Karan Pratap Singh

Posted on Sep 22, 2022 • Originally published at github.com

System Design: Netflix

#distributedsystems #architecture #tutorial

Let's design a Netflix like video streaming service, similar to services like Amazon Prime Video, Disney Plus, Hulu, Youtube, Vimeo, etc.

What is Netflix?

Netflix is a subscription-based streaming service that allows its members to watch TV shows and movies on an internet-connected device. It is available on platforms such as the Web, iOS, Android, TV, etc.

Requirements

Our system should meet the following requirements:

Functional requirements

Users should be able to stream and share videos.
The content team (or users in YouTube's case) should be able to upload new videos (movies, tv shows episodes, and other content).
Users should be able to search for videos using titles or tags.
Users should be able to comment on a video similar to YouTube.

Non-Functional requirements

High availability with minimal latency.
High reliability, no uploads should be lost.
The system should be scalable and efficient.

Extended requirements

Certain content should be geo-blocked.
Resume video playback from the point user left off.
Record metrics and analytics of videos.

Estimation and Constraints

Let's start with the estimation and constraints.

Note: Make sure to check any scale or traffic-related assumptions with your interviewer.

Traffic

This will be a read-heavy system, let us assume we have 1 billion total users with 200 million daily active users (DAU), and on average each user watches 5 videos a day. This gives us 1 billion videos watched per day.

200 \space million \times 5 \space videos = 1 \space billion/day

Assuming, a 200:1 read/write ratio, about 50 million videos will be uploaded every day.

\frac{1}{200} \times 1 \space billion = 50 \space million/day

What would be Requests Per Second (RPS) for our system?

1 billion requests per day translate into 12K requests per second.

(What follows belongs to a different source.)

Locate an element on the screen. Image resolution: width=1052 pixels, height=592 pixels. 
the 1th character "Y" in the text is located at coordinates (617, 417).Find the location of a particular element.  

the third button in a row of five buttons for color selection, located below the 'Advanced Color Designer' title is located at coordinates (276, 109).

\frac{1 \space billion}{(24 \space hrs \times 3600 \space seconds)} = \sim 12K \space requests/second

### Storage

If we assume each video is 100 MB on average, we will require about 5 PB of storage every day.

50 \space million \times 100 \space MB = 5 \space PB/day

And for 10 years, we will require an astounding 18,250 PB of storage.

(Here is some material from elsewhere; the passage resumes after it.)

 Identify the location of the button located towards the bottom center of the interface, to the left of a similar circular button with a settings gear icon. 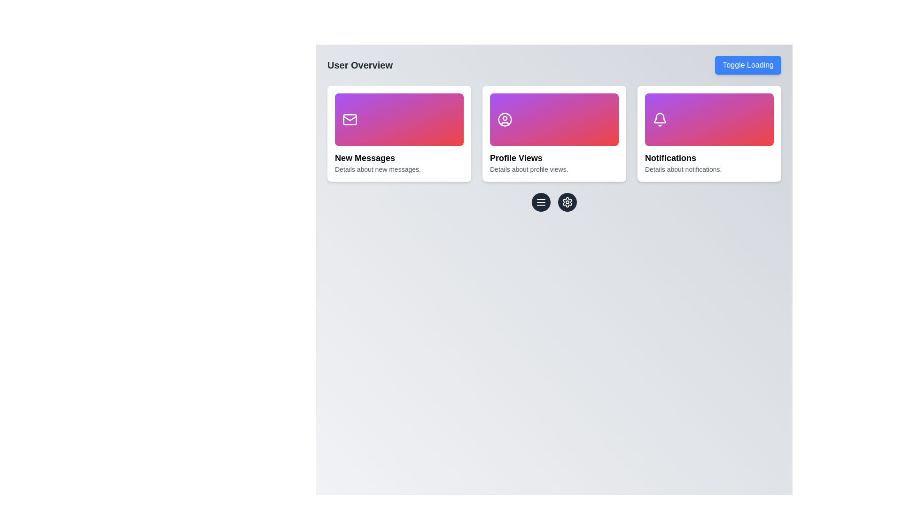
(541, 202).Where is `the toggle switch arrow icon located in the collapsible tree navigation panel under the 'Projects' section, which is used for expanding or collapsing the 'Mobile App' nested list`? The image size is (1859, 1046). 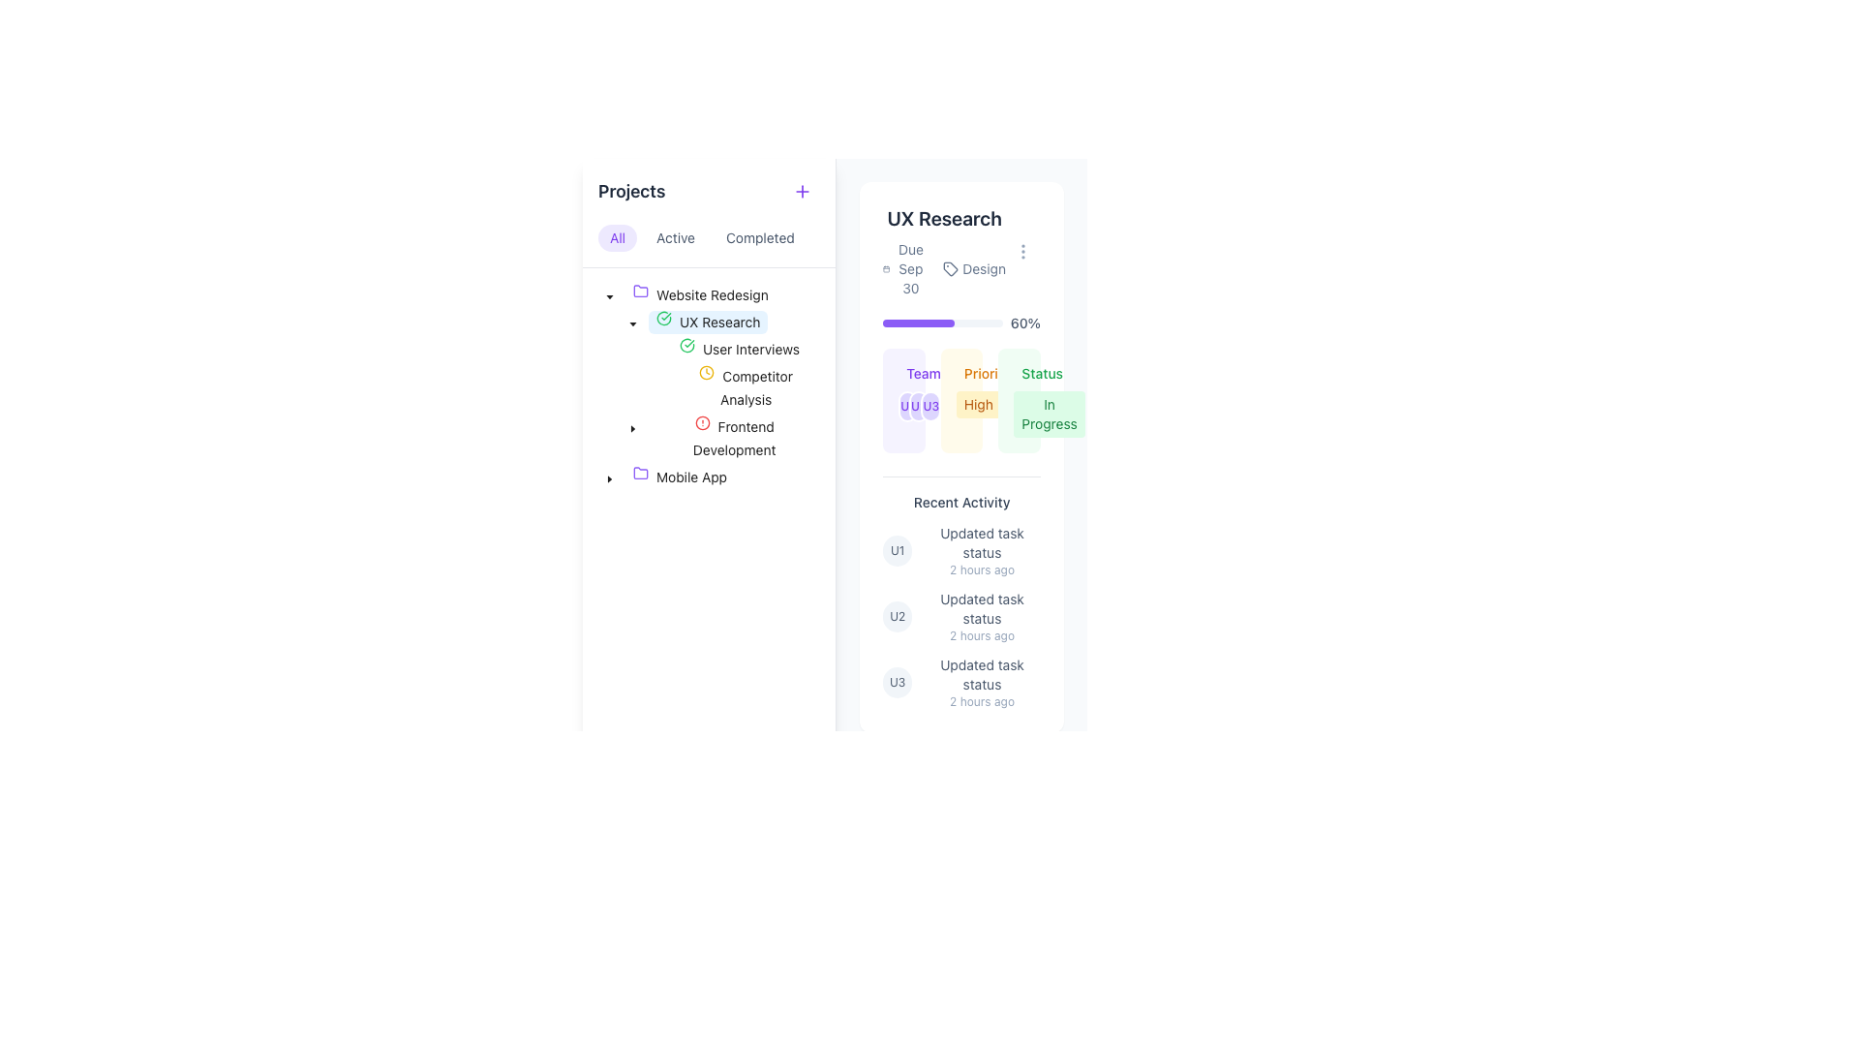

5 \space PB \times 365 \space days \times 10 \space years = \sim 18,250 \space PB

### Bandwidth

As our system is handling 5 PB of ingress every day, we will a require minimum bandwidth of around 58 GB per second.

\frac{5 \space PB}{(24 \space hrs \times 3600 \space seconds)} = \sim 58 \space GB/second

### High-level estimate

Here is our high-level estimate:

Type	Estimate
Daily active users (DAU)	200 million
Requests per second (RPS)	12K/s
Storage (per day)	~5 PB
Storage (10 years)	~18,250 PB
Bandwidth	~58 GB/s

Data model design

This is the general data model which reflects our requirements.

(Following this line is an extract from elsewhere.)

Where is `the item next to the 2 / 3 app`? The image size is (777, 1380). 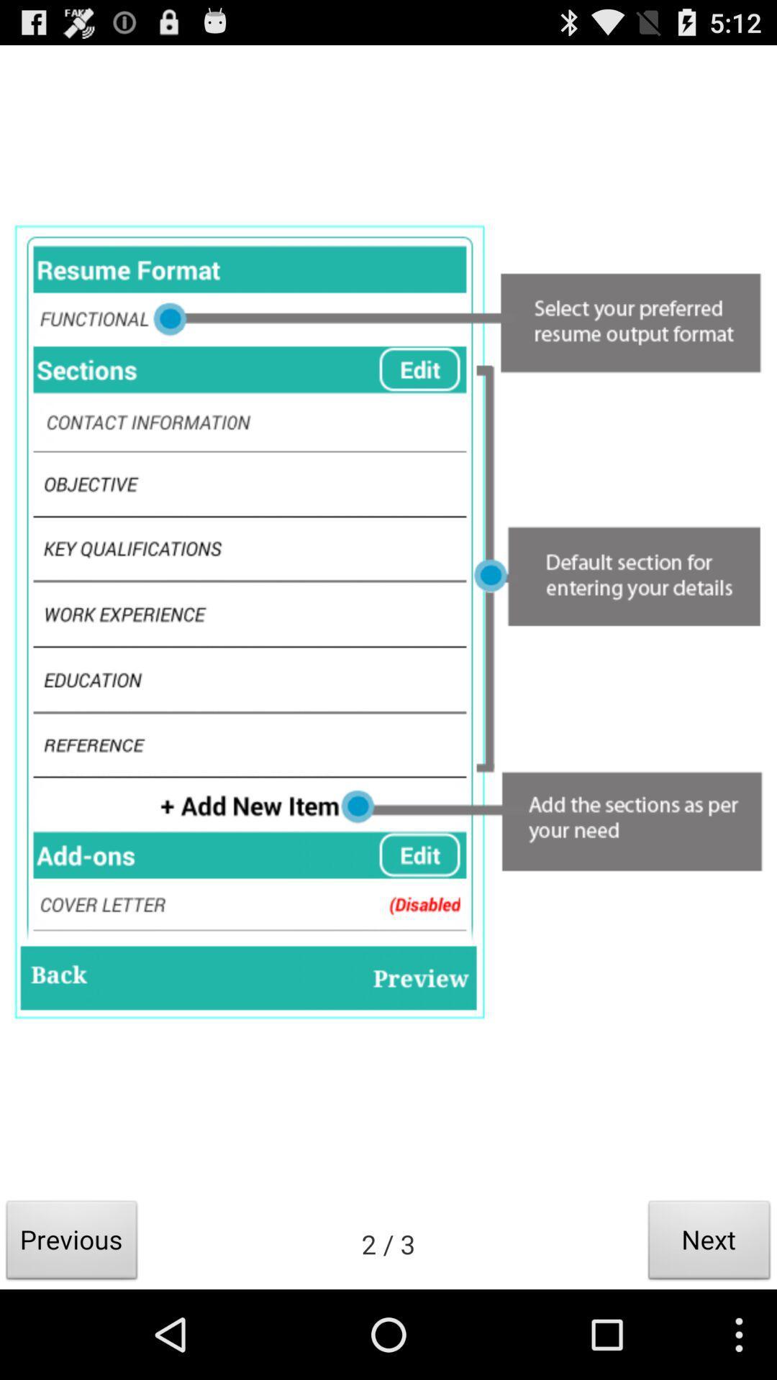
the item next to the 2 / 3 app is located at coordinates (72, 1244).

We have the following tables:

users

This table will contain a user's information such as name, email, dob, and other details.

videos

As the name suggests, this table will store videos and their properties such as title, streamURL, tags, etc. We will also store the corresponding userID.

tags

This table will simply store tags associated with a video.

views

This table helps us to store all the views received on a video.

comments

This table stores all the comments received on a video (like YouTube).

What kind of database should we use?

While our data model seems quite relational, we don't necessarily need to store everything in a single database, as this can limit our scalability and quickly become a bottleneck.

We will split the data between different services each having ownership over a particular table. Then we can use a relational database such as PostgreSQL or a distributed NoSQL database such as Apache Cassandra for our use case.

API design

Let us do a basic API design for our services:

Upload a video

Given a byte stream, this API enables video to be uploaded to our service.



uploadVideo(title: string, description: string, data: Stream<byte>, tags?: string[]): boolean

Parameters

Title (string): Title of the new video.

Description (string): Description of the new video.

Data (Byte[]): Byte stream of the video data.

Tags (string[]): Tags for the video (optional).

Returns

Result (boolean): Represents whether the operation was successful or not.

Streaming a video

This API allows our users to stream a video with the preferred codec and resolution.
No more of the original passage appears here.